While there is a way to limit invitations to the application, is there a way to block or prevent a workspace from inviting someone to a board?
Example: Department A (workspace) has a project and built a board in Monday. They would like a resource from Department B (workspace) to complete work/tasks. The resource from Department B needs supervisor approval - is there a way to prevent Department A from inviting that resource? Department A still needs to be able to invite others to projects.
From my knowledge short answer is no: Not in a fully automated / “hard block per workspace” way with the current monday.com permissions model. But you can get close with a combination of user setup and permission controls.
Here’s what’s possible and what’s not:
There is no native setting that says:
“Users in Workspace A cannot invite Person X, but can invite everyone else.”
Board-level permissions (Owner / Admin / Member / Guest) control what people can do after they’re on a board, not which specific users can be invited.
Workarounds to try?
1. Use account-level invite restrictions - If you’re an admin, under Admin > Security / Users, you can:
Restrict who can invite new users to the account (e.g., only admins).
Restrict external guests by domain.
This doesn’t stop colleagues from different workspaces inviting each other, but it centralizes control over new people joining.

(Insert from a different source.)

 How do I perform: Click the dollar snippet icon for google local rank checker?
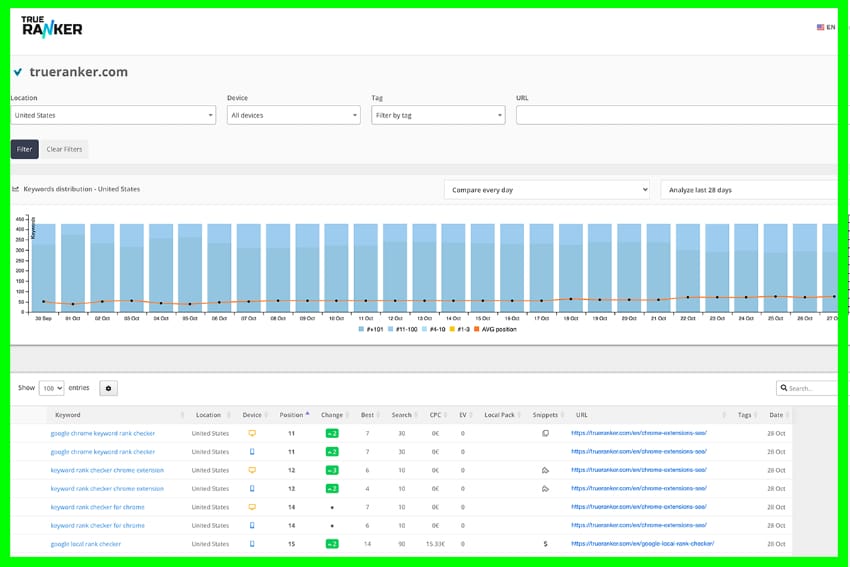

2. Use Teams + process-based approval
For “Department B resources,” you can:
Put them in a specific team (e.g., “Dept B Resources – Requires Approval”).
Communicate a process:
Department A may only invite teams (not individual Dept B users) to boards, and
An admin or Dept B supervisor controls which team members are added to that team.

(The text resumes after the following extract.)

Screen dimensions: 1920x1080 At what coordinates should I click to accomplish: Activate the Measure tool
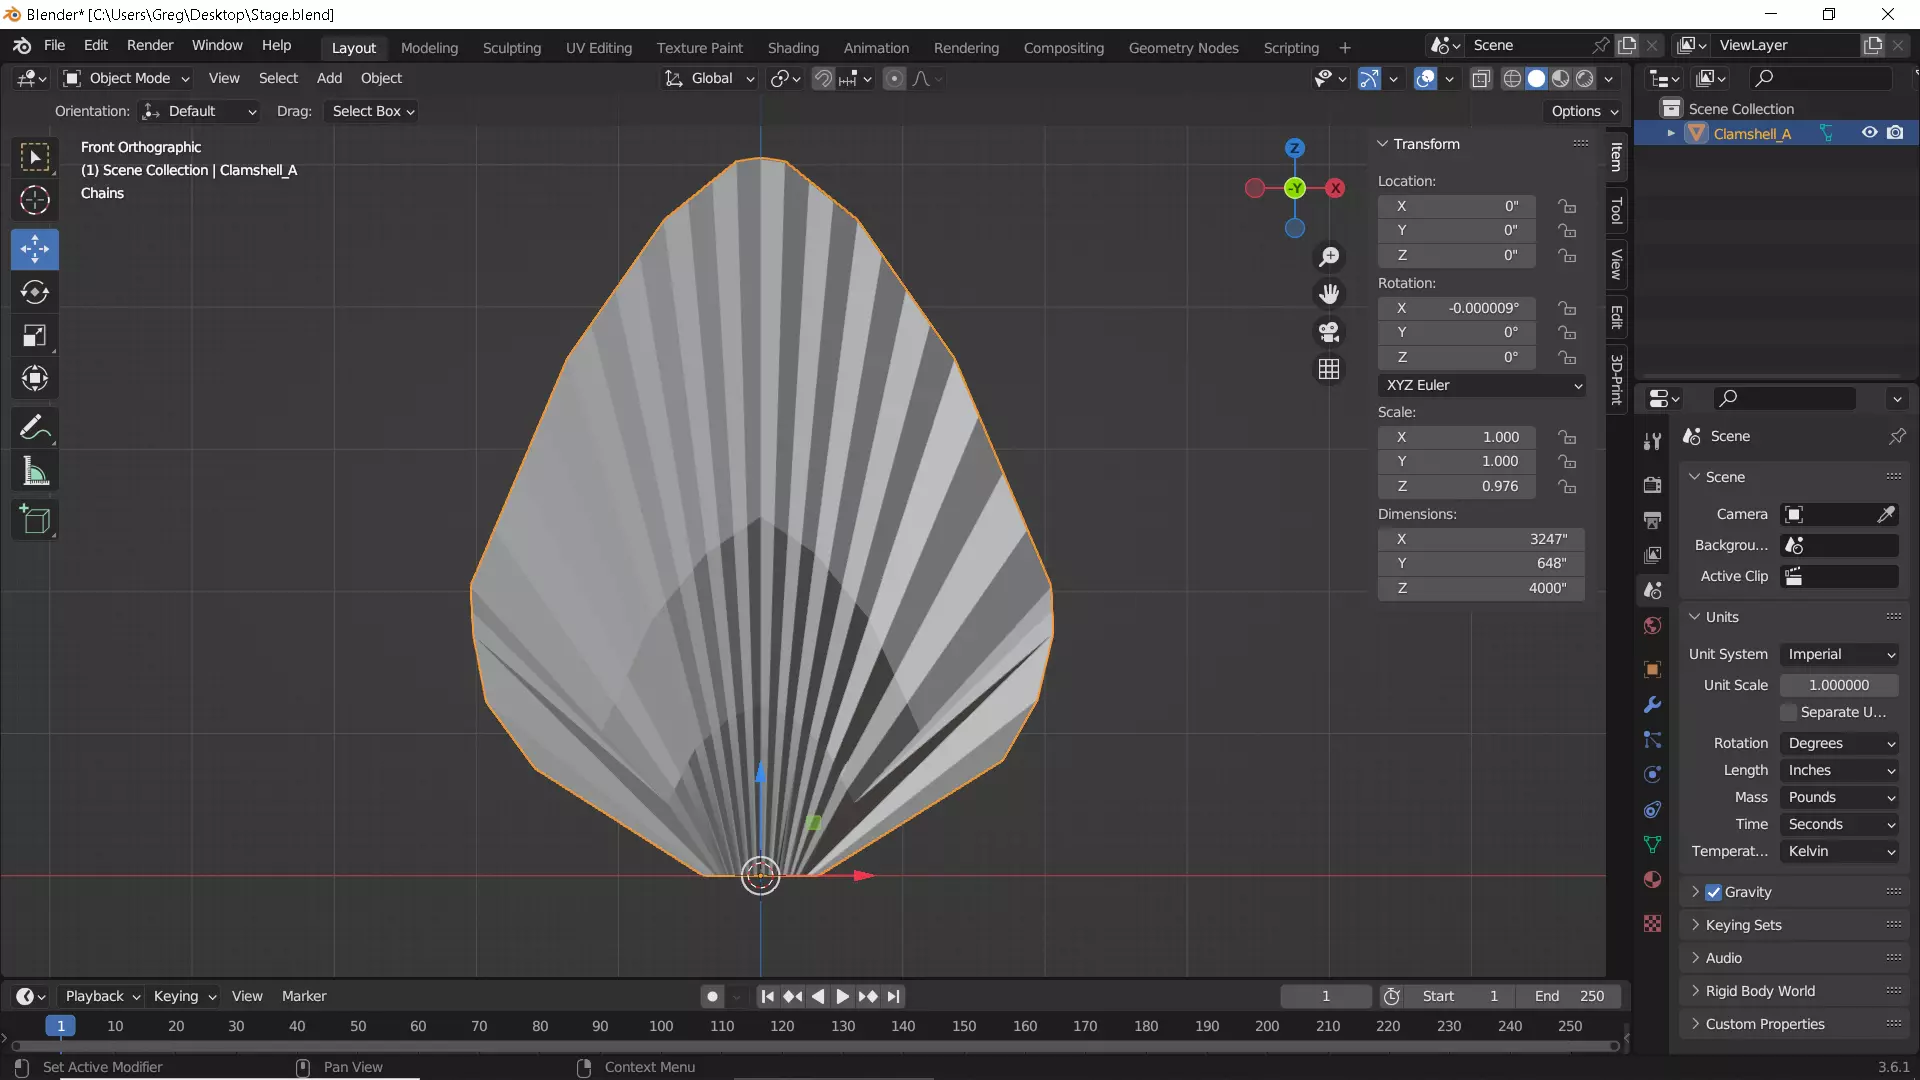(35, 472)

Anyone not added to the “approved” team won’t be available to invite via that route. This isn’t a hard technical block, but behavior can be strongly guided by policy and how you train people to share boards.
3. Lock down board creation / ownership
Limit who can create boards/workspaces to managers or admins.
Make it policy that only these owners invite cross-department resources, and they must get supervisor approval first.
Use board permissions so “regular” users can’t change subscriber lists once the board is configured.
4. Use separate accounts (strongest technical separation)
If your org is large and the risk is high, the only real “hard block” is:
Separate monday.com accounts (e.g., Dept A has one, Dept B another), and
Connect them only through tightly controlled guest access or integrations.
This is heavy-handed and usually overkill, but it’s the only way to truly prevent a different department from directly inviting a given internal user.
Bottom line:
There’s no built‑in feature that blocks Department A from inviting a specific user while still allowing them to invite others. You’ll need to combine:
account‑level invite restrictions,
a team/role structure,
and a clear approval process (possibly enforced by limiting who can create/own boards).